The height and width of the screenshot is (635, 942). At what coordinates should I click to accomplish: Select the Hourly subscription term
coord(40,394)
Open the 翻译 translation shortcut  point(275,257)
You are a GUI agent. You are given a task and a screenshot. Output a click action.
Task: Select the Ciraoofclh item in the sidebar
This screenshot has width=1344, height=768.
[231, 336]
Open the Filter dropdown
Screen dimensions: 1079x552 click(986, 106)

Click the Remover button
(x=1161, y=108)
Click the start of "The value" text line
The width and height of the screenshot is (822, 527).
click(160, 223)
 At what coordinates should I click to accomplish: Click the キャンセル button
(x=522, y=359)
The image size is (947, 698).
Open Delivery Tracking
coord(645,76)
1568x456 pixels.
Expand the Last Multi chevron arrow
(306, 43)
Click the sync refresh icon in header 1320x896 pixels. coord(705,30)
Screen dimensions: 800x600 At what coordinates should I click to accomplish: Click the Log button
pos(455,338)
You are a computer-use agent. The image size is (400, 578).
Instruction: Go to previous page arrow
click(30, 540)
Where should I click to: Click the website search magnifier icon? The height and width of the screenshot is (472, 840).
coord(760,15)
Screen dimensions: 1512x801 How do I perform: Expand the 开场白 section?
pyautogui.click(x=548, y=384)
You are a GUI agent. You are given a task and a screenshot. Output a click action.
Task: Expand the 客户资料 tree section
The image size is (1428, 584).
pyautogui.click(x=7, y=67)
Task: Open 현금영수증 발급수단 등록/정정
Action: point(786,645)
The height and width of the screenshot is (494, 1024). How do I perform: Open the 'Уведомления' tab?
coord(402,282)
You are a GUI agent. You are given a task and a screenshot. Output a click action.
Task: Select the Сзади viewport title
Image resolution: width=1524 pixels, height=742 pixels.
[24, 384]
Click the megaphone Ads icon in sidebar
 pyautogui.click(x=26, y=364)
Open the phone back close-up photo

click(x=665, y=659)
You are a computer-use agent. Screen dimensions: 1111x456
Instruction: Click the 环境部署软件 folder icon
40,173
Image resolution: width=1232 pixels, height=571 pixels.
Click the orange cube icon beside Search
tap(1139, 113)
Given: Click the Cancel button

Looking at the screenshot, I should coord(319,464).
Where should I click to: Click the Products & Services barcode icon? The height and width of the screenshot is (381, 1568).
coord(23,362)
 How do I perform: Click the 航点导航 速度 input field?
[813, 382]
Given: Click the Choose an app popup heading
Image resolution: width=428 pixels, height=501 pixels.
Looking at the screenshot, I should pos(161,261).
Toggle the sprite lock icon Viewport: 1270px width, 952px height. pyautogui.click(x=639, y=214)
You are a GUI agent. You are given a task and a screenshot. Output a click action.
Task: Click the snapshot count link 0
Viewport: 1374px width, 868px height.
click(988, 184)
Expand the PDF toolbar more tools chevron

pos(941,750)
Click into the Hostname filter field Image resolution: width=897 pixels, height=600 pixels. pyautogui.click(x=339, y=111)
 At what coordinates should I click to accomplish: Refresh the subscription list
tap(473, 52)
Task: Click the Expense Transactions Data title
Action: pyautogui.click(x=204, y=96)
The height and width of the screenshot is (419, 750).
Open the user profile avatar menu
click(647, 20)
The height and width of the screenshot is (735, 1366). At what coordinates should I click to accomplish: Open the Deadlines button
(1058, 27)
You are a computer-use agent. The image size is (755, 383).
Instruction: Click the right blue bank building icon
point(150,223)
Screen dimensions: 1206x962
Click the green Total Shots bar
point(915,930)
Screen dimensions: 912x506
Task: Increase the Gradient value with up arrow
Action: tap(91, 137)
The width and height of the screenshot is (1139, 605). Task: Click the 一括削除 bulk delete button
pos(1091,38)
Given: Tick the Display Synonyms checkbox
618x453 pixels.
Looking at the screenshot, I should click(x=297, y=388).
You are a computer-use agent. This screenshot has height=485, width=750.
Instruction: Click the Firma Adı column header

■ **THE REQUEST**: List every line of the records that contains the word "sidebar".

■ **RESULT OF THE EXERCISE**:
Task: Select the Ciraoofclh item in the sidebar
Click the megaphone Ads icon in sidebar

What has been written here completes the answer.